Warsaw Baseball: Szynski, Kingsmen Too Much
MISHAWAKA – Warsaw had its chance. Skylar Szynski made sure they didn’t get another.
After loading the bases with no outs in the first inning off the Penn ace, Warsaw couldn’t score. Szynski took it from there, mowing down the Tigers as the No. 6 and defending state champion Kingsmen won an eventual 10-0 baseball game Thursday night at the Class 4-A Penn Baseball Sectional.
After spotting the Kingsmen, who were the visitors on the scoreboard despite playing in its home park, two runs in the top of the first off a Nik Kavadas single, the Tigers didn’t seem phased by senior right-hander Szynski. The Indiana University recruit, pitching in front of more than a half-dozen scouts just behind home plate and likely more in the stands, gave up three straight singles to Sterling Hay, Jordan Steffensmeier and Zach Witt to load the bases.
A bullet off the bat of Marselo Rodriguez looked like it was ticketed to center in the next at-bat, but Szynski knocked the liner down and got the force at home. The ace then got Henry Howard to ground into a 4-6-3 double play to get out of the jam unscathed.
While Penn wouldn’t score for three more innings, the wind just seemed to have left Warsaw’s sails.

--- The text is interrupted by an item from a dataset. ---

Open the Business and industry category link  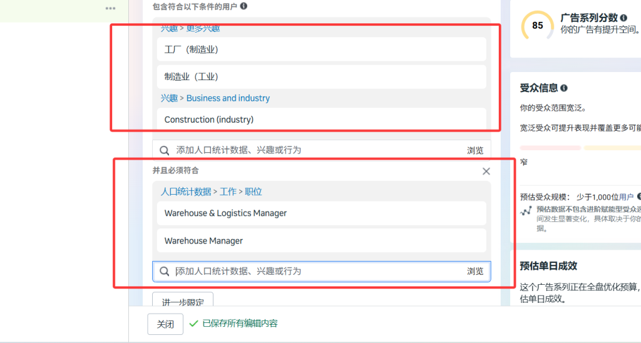[228, 98]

“We had good approaches in the first inning on his fastball,” began Warsaw head coach Mike Hepler, whose team lost a 10-3 final to Penn in their own Tiger Tourney on May 21. “When we couldn’t get a run across with bases loaded and nobody out, you could feel that momentum turn. He’s a good pitcher and coached well. They made a lot of adjustments on us at the plate. He started throwing the breaking pitch down in the dirt and we were going for it.

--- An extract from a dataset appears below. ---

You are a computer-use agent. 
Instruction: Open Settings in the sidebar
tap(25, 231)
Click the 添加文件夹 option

“I think we had two base runners after the first, and they adjusted to our approach. To their credit, they are a good team.”
Penn would tack on a Ryan Herman sacrifice fly in the fourth and an RBI single from Ryan Lau in the fifth to make the game 4-0.
The Kingsmen used big ball, small ball and a trio of Warsaw mistakes to hang the dime in the sixth. By then, Szynski’s day was done, fanning seven in five innings. After the first inning, Warsaw managed just one more hit and got one on via a Penn error.
Warsaw starting pitcher Zach Witt threw admirably despite gaudy numbers. Witt was on the hook for 11 of Penn’s 13 hits, but worked out of jams in the second and fourth innings to limit what could have been big innings.
Otherwise, a season in which Warsaw (14-12) claimed a share of the Northern Lakes Conference championship came to a screeching halt to the defending Class 4-A state champions.
“It just didn’t work out,” Hepler said. “Once they get a few runs, they really get comfortable and start swinging the bat well.
“It just wasn’t our night.”
In the first game of the evening, Northridge and Elkhart Central danced an extra two innings before Ridge came away with a 7-3 win.
Elkhart had a chance to put the game away in the eighth, loading the bases but came away with a strikeout.
In the ninth, Northridge scored its first run on a wild pitch, then got the carousel going with an RBI single from Bryce Miller and added two more RBI hits.
Andy Ross got the win in relief for Northridge while Andrew Salmon took the loss for the Blazers.
Northridge (18-7) and Penn (25-4) will meet in the second game of Saturday’s sectional semi-final, with Concord and Elkhart Memorial meeting in the day’s first game.
The championship will be at 11 a.m. Monday at Penn.